The filing said the offering size was $100 million, a placeholder number given in first preliminary IPO filings. The final size of the IPO could be different.
The Wall Street Journal reported in April that the company could be valued between $2 billion and $3 billion, with its private equity backers raising at least $400 million.
The filing did not reveal how many shares the company planned to sell or their expected price.
BJ’s IPO will be the second retail listing in 2018 after airport concession operator Hudson Ltd., and it comes at a time when brick-and-mortar retailers are struggling as consumers spend more of their dollars online.
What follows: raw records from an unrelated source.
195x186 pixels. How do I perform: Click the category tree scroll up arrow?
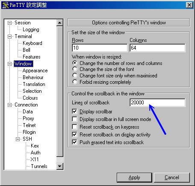[60, 23]
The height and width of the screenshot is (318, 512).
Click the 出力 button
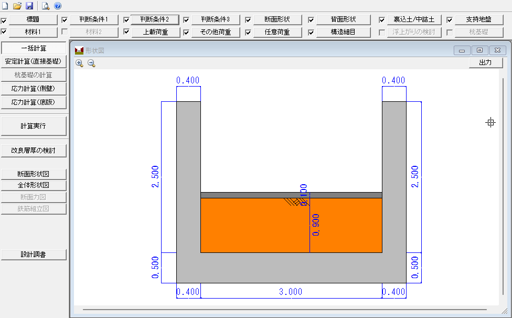point(485,62)
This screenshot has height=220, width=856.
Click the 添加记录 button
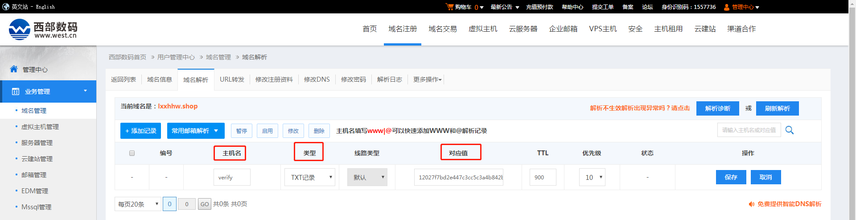[140, 131]
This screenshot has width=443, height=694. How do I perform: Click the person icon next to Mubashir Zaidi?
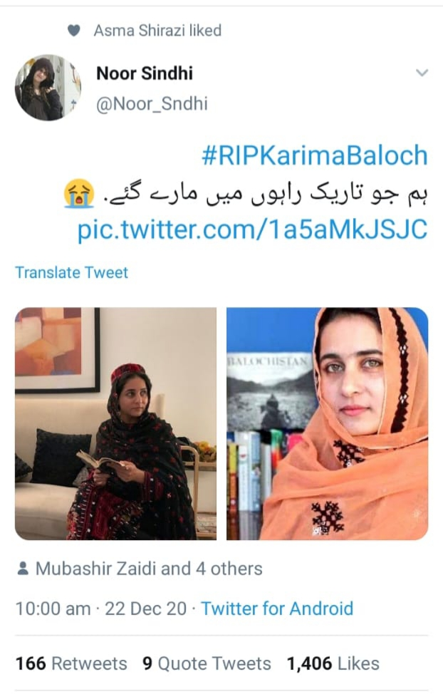[23, 569]
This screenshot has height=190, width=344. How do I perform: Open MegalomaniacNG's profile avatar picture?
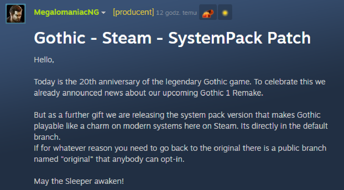tap(16, 14)
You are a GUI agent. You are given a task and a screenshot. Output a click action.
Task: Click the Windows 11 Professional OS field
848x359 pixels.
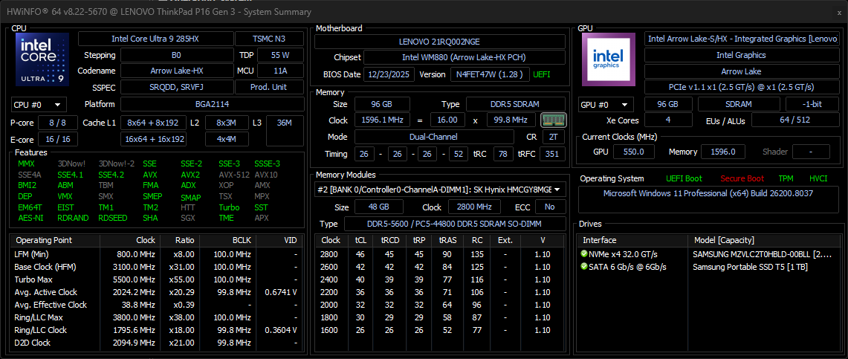tap(708, 194)

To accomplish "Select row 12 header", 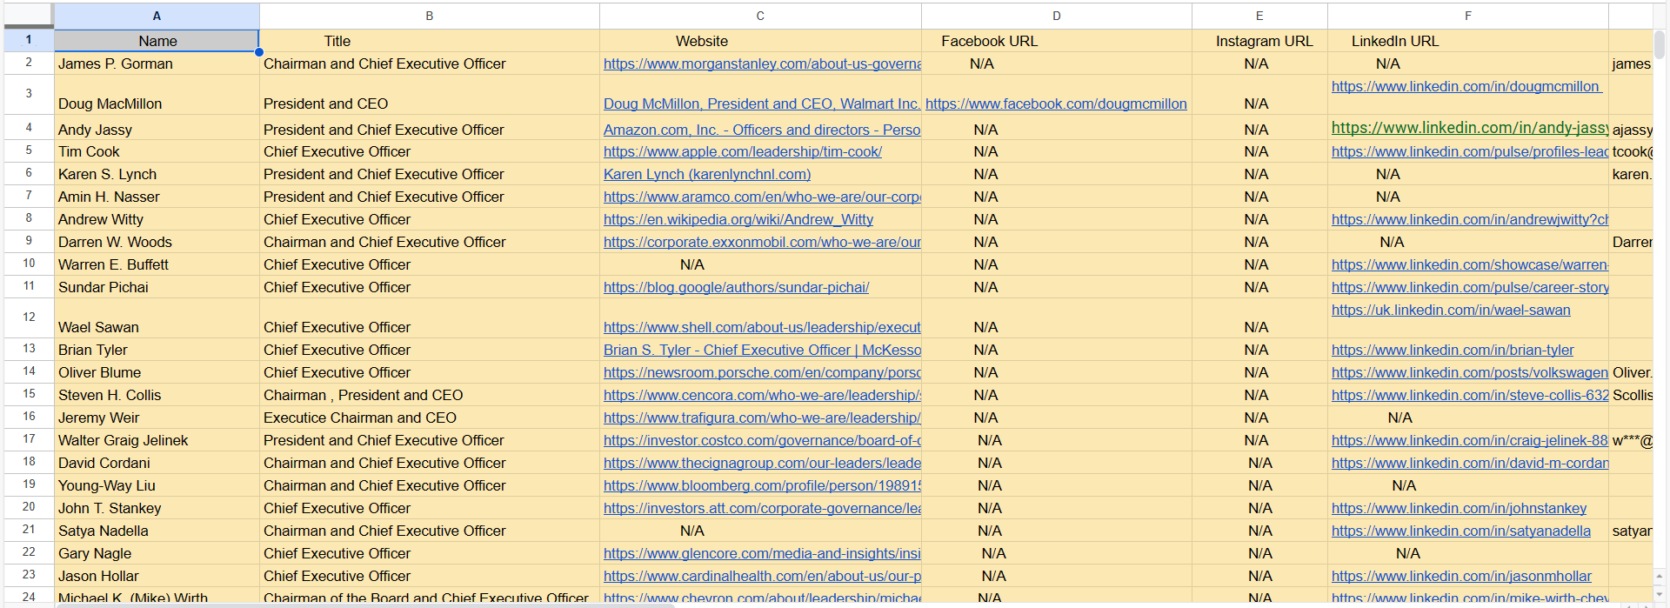I will [29, 317].
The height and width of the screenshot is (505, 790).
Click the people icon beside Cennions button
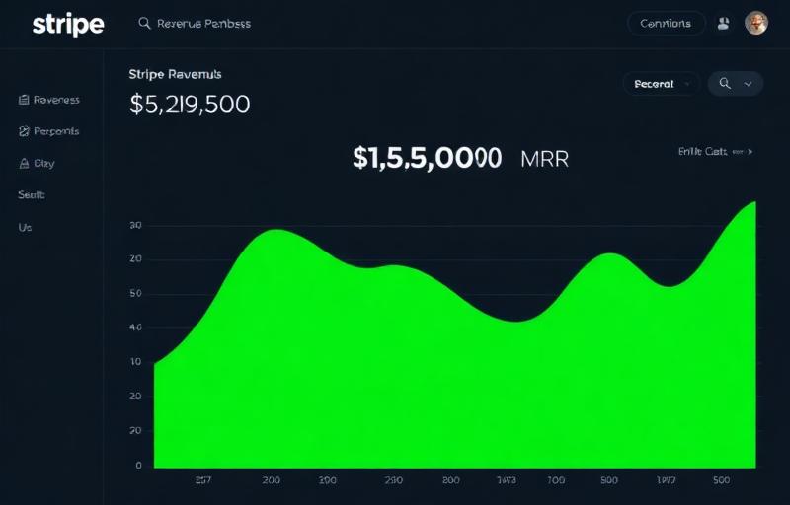tap(724, 23)
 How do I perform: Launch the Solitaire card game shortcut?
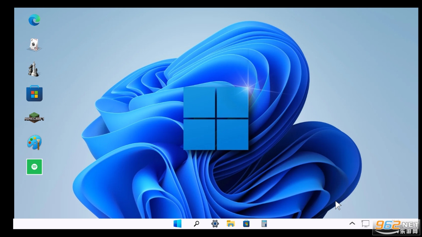point(34,45)

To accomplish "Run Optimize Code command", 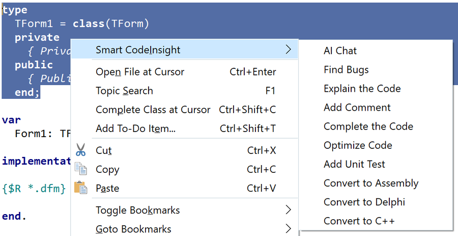I will coord(358,145).
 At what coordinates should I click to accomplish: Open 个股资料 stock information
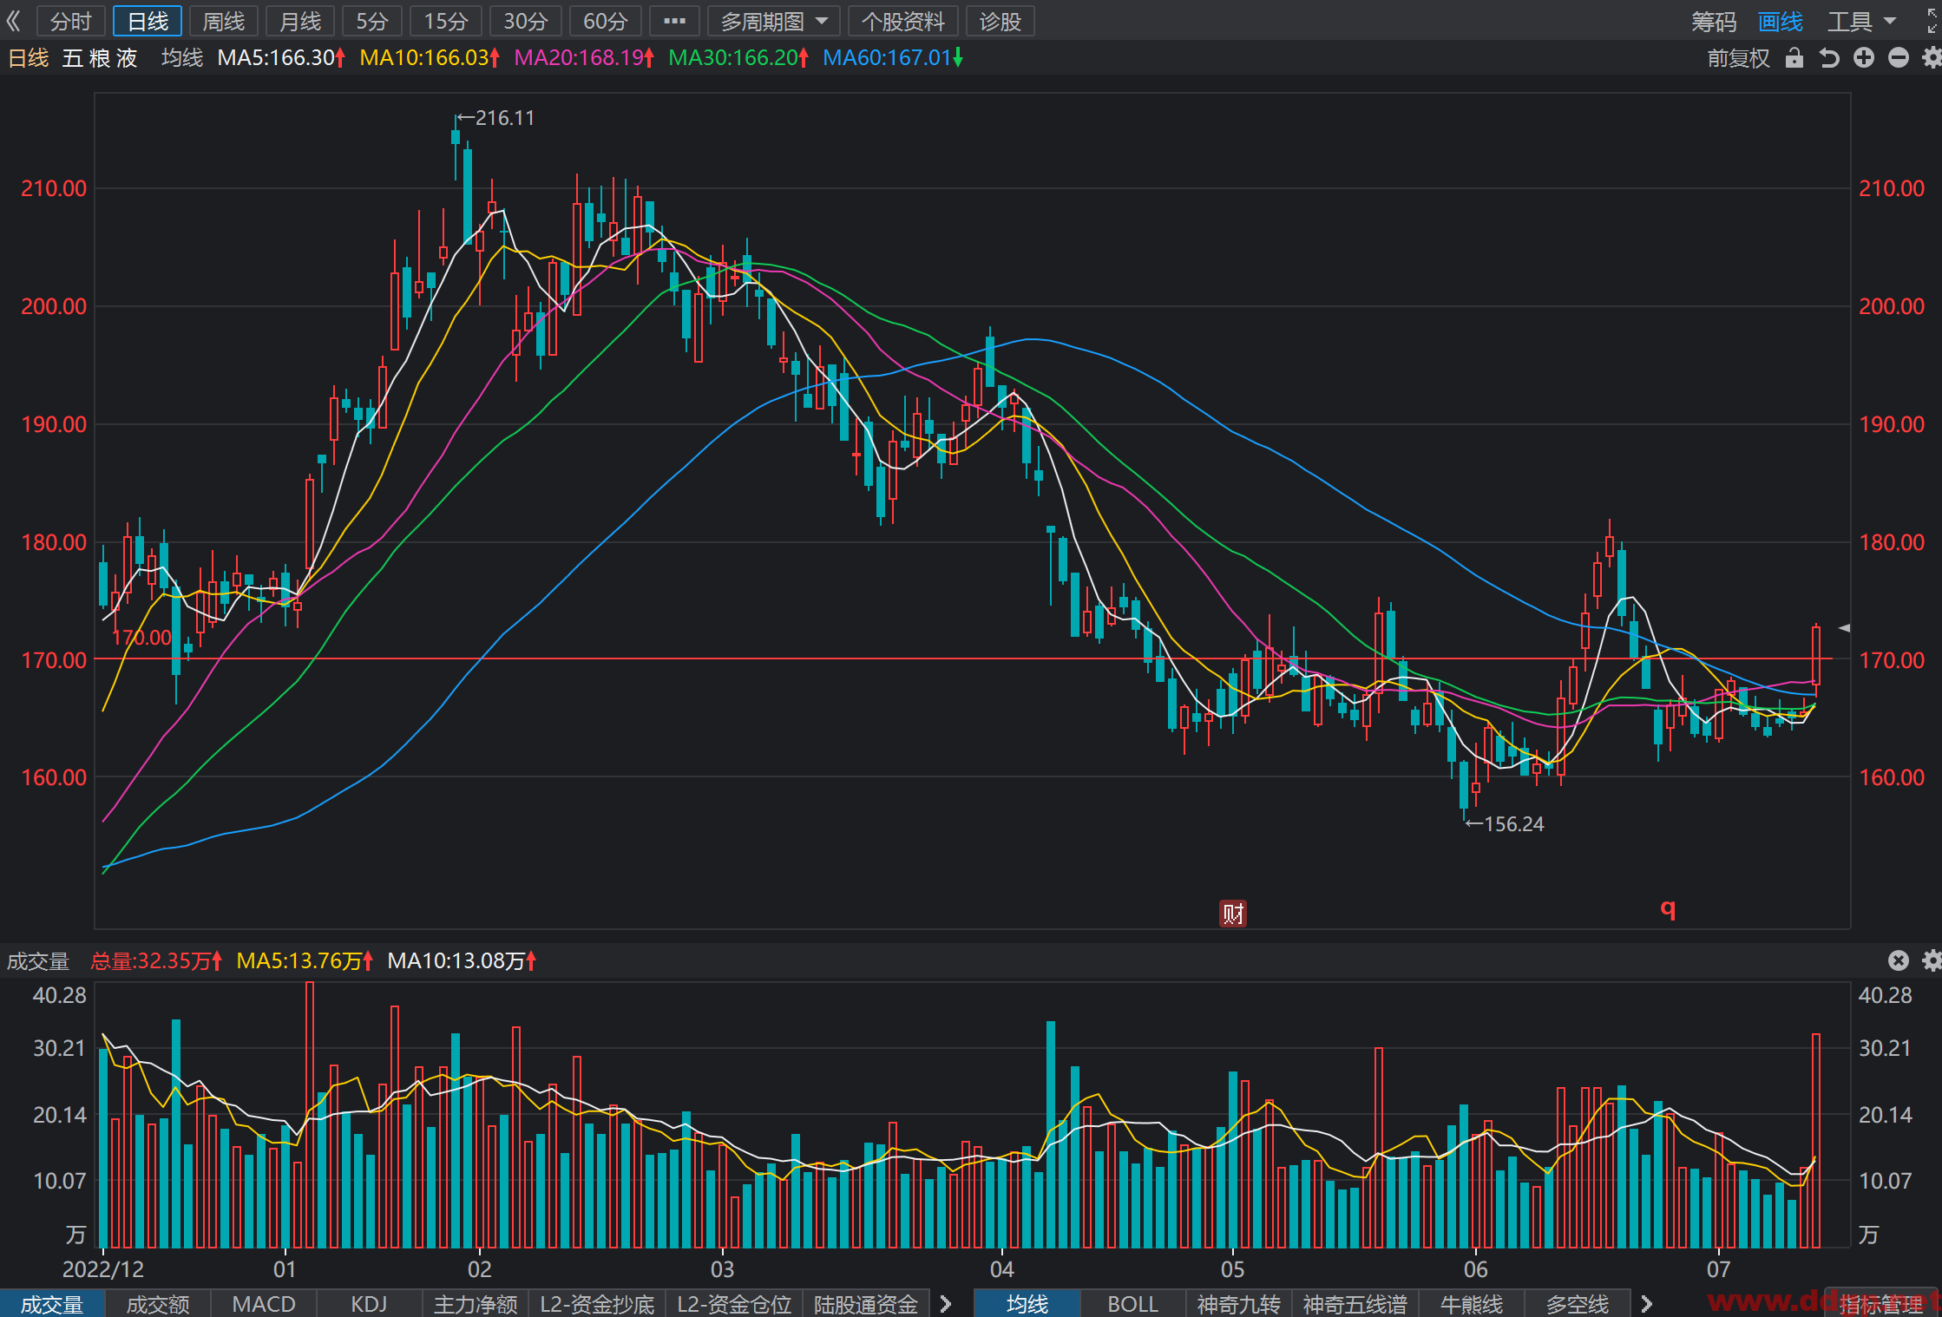pyautogui.click(x=902, y=22)
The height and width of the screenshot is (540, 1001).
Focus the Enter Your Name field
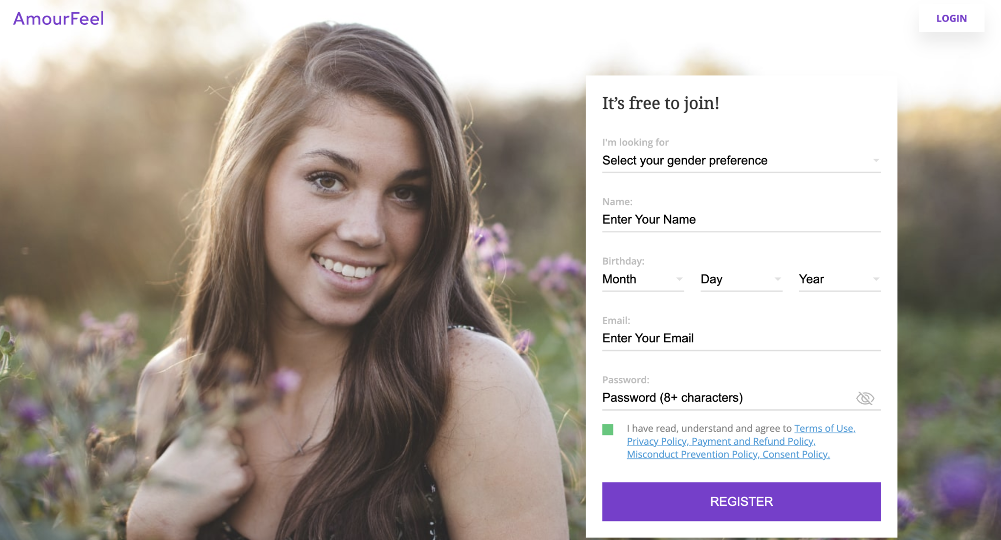pyautogui.click(x=740, y=220)
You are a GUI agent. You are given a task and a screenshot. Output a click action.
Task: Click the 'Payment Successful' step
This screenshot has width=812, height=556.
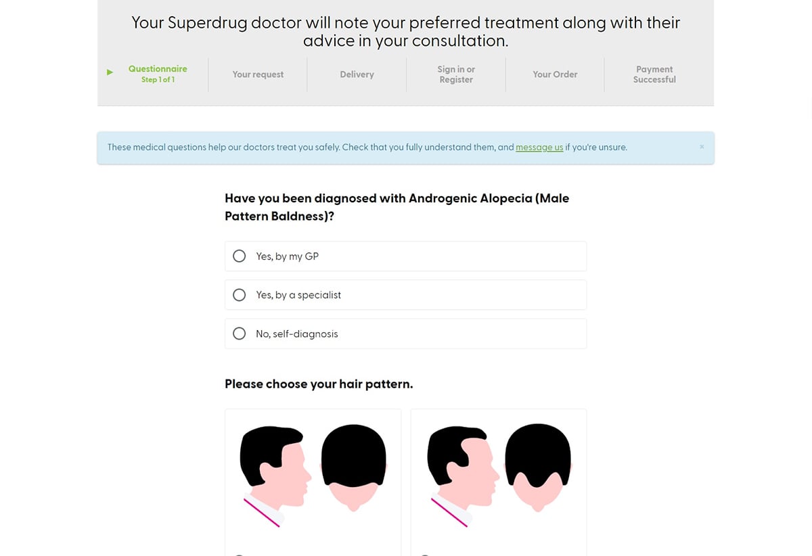[654, 74]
Warehouse club operators, however, have largely bucked the downturn as their business models rely on recurring membership revenues as well as top-line sales.
In addition, the company announced an updated website featuring convenient new services such as Shop BJs.com — Pick Up in Club as well as the ability to add digital coupons to selected online orders.
“We’re excited to roll out these new benefits for our members,” said Rafeh Masood, senior vice president and chief digital officer at BJ’s. BJ’s members will have the added convenience of making a purchase on BJs.com and picking it up in any one of the company’s 215 clubs in as little as two hours. Members will have access to thousands of items through Shop BJs.com — Pick Up in Club to make their shopping trip easier.